WORK ORDER
Repeat exactly, and only, the lines below starting at the line that contains "The image size is (929, 1123)." and ending at the line that contains "Open the search from the top bar", inclusive of both.

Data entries
★ ★ ★ ★ ★
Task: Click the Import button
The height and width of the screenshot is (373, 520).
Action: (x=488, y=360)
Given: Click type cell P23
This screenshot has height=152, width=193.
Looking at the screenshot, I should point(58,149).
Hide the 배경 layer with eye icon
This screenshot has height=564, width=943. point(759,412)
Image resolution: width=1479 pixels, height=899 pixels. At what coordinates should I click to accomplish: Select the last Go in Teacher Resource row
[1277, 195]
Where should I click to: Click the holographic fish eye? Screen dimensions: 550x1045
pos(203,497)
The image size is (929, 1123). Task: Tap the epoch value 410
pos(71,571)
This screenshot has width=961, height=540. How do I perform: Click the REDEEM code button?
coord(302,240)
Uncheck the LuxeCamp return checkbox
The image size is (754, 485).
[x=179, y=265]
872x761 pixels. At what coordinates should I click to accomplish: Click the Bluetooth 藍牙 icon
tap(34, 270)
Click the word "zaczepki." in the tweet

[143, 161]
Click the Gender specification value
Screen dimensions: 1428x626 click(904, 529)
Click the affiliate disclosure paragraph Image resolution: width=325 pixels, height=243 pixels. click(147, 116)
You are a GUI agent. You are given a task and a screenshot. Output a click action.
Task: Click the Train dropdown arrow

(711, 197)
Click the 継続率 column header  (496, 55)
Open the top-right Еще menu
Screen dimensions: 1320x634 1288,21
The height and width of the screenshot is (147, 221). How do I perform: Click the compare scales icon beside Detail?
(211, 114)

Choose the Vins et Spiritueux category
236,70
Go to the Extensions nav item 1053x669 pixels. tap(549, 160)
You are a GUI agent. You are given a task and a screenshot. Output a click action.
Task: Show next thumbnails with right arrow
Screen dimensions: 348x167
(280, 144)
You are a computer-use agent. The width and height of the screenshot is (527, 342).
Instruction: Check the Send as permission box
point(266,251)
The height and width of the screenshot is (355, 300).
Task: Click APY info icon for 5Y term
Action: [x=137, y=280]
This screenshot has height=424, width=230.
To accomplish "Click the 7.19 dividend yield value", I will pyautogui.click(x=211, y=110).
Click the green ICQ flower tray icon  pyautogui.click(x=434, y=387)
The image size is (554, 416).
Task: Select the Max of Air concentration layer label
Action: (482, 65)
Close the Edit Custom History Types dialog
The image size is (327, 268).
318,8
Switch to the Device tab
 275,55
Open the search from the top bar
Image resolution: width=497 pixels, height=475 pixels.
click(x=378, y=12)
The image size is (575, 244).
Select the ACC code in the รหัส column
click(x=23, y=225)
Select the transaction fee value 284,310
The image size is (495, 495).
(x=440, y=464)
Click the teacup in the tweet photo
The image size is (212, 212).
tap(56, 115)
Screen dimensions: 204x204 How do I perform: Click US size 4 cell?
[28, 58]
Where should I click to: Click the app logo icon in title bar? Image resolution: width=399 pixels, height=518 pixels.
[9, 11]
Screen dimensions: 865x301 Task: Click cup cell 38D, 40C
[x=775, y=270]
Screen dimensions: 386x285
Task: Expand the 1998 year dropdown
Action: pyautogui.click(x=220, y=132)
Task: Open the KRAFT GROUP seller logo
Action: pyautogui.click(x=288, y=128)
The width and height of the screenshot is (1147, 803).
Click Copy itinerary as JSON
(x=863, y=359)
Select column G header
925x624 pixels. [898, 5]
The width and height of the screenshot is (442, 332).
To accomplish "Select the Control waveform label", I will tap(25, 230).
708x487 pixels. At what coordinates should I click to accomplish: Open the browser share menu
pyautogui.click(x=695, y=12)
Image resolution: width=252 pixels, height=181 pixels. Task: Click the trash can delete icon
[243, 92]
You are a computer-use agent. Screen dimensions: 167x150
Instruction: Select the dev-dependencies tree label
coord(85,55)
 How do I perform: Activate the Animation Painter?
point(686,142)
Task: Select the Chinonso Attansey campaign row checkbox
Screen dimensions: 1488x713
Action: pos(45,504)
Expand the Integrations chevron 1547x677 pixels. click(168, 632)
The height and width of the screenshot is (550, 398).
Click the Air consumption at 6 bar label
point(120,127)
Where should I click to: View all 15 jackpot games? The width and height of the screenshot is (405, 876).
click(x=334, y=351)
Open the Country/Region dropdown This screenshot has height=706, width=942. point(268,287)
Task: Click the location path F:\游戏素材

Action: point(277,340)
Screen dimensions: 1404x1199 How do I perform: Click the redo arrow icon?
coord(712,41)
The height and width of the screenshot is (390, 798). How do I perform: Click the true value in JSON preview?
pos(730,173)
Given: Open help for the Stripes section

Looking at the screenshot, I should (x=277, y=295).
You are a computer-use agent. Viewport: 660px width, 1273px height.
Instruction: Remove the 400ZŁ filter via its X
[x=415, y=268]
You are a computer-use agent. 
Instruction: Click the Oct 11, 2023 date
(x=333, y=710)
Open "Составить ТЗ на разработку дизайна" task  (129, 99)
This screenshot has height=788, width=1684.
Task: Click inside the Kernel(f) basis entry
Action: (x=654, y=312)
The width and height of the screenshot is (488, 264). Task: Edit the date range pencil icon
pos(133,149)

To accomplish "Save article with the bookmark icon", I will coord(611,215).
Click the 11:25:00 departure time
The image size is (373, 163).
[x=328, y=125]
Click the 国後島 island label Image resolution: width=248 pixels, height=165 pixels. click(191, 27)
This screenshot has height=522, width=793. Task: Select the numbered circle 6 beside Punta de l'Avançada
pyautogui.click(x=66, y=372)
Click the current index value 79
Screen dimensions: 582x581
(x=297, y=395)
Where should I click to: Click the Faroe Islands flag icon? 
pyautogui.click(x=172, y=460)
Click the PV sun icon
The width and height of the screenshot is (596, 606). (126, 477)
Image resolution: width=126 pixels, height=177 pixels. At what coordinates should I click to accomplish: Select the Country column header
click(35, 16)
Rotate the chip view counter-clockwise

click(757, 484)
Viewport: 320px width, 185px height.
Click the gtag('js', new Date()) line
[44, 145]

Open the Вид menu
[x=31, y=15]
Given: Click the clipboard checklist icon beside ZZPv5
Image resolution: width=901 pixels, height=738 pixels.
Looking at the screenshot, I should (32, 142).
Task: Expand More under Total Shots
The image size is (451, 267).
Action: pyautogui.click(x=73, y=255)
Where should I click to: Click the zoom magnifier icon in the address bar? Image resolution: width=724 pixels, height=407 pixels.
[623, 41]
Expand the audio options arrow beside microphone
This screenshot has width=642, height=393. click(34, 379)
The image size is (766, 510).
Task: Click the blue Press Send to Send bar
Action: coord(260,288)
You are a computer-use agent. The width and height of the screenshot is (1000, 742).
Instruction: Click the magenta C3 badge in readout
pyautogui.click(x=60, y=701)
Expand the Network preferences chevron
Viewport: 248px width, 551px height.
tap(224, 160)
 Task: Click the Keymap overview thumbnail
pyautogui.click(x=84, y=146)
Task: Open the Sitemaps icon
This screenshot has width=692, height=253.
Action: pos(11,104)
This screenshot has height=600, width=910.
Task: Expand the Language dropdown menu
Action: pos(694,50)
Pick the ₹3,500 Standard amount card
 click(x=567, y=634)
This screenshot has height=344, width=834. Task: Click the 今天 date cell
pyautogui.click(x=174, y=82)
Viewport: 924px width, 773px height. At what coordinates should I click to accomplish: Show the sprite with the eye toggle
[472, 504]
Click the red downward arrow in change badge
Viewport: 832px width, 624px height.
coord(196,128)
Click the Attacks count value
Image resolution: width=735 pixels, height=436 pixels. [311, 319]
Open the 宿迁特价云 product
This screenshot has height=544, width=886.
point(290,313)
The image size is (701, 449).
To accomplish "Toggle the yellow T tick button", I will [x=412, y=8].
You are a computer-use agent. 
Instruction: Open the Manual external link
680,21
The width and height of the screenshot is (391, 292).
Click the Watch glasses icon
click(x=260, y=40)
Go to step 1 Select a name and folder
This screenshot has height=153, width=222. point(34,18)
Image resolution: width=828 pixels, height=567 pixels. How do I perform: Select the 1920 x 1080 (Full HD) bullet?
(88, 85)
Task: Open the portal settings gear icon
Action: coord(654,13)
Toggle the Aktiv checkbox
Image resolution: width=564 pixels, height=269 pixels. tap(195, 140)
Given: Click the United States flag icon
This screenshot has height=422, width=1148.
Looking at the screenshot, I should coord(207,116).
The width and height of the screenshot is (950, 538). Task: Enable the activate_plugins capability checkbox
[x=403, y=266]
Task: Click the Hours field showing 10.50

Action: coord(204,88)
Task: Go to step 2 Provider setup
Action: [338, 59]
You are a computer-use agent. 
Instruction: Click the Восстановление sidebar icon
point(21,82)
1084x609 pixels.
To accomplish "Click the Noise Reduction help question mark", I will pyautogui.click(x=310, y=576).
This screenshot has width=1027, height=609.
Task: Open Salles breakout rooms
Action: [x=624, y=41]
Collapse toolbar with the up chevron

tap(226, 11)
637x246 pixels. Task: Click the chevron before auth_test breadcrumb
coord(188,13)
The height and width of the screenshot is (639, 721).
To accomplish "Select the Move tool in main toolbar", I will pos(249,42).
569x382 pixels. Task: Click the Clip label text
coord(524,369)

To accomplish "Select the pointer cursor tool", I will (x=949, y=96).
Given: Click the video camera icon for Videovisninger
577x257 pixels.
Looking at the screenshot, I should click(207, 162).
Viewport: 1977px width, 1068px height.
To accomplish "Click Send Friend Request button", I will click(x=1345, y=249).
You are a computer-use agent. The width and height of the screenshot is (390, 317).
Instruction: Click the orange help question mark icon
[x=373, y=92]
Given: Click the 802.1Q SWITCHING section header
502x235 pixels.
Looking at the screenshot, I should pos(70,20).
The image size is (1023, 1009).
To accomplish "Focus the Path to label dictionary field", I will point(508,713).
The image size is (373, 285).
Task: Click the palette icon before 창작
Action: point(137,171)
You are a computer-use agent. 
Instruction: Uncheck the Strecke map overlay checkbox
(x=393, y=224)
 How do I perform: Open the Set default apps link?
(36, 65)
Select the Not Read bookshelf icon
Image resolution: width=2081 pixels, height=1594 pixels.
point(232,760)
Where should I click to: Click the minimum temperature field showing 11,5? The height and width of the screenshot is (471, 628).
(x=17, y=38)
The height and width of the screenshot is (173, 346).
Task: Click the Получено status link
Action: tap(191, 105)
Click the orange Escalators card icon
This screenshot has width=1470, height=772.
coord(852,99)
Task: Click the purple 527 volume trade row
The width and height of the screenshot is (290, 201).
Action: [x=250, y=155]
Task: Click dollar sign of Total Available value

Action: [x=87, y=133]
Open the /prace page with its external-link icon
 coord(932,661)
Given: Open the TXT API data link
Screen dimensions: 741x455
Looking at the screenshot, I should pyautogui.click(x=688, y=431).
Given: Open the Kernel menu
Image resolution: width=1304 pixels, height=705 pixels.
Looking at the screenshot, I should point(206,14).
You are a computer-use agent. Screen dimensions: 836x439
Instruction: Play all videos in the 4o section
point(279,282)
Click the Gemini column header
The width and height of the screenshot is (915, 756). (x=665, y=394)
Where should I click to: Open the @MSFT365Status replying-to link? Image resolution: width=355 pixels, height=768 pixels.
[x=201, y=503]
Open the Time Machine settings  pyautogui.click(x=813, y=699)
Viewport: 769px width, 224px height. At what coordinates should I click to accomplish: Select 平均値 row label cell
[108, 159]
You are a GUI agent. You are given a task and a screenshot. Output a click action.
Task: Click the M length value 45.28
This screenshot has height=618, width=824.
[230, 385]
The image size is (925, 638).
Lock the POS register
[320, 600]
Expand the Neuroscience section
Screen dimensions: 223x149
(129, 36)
★ ★ ★ ★ ★
RESPONSE TO THE EXERCISE
The image size is (929, 1123). Task: Tap the epoch value 410
pos(71,571)
This screenshot has width=961, height=540. How do I perform: Click the REDEEM code button?
coord(302,240)
Uncheck the LuxeCamp return checkbox
The image size is (754, 485).
[x=179, y=265]
872x761 pixels. At what coordinates should I click to accomplish: Click the Bluetooth 藍牙 icon
tap(34, 270)
Click the word "zaczepki." in the tweet

[143, 161]
Click the Gender specification value
Screen dimensions: 1428x626 click(904, 529)
Click the affiliate disclosure paragraph Image resolution: width=325 pixels, height=243 pixels. click(147, 116)
You are a GUI agent. You are given a task and a screenshot. Output a click action.
Task: Click the Train dropdown arrow

(711, 197)
Click the 継続率 column header  (496, 55)
Open the top-right Еще menu
Screen dimensions: 1320x634 1288,21
The height and width of the screenshot is (147, 221). How do I perform: Click the compare scales icon beside Detail?
(211, 114)

Choose the Vins et Spiritueux category
236,70
Go to the Extensions nav item 1053x669 pixels. tap(549, 160)
You are a GUI agent. You are given a task and a screenshot. Output a click action.
Task: Show next thumbnails with right arrow
Screen dimensions: 348x167
(280, 144)
You are a computer-use agent. The width and height of the screenshot is (527, 342).
Instruction: Check the Send as permission box
point(266,251)
The height and width of the screenshot is (355, 300).
Task: Click APY info icon for 5Y term
Action: [x=137, y=280]
This screenshot has height=424, width=230.
To accomplish "Click the 7.19 dividend yield value", I will pyautogui.click(x=211, y=110).
Click the green ICQ flower tray icon  pyautogui.click(x=434, y=387)
The image size is (554, 416).
Task: Select the Max of Air concentration layer label
Action: (482, 65)
Close the Edit Custom History Types dialog
The image size is (327, 268).
318,8
Switch to the Device tab
 275,55
Open the search from the top bar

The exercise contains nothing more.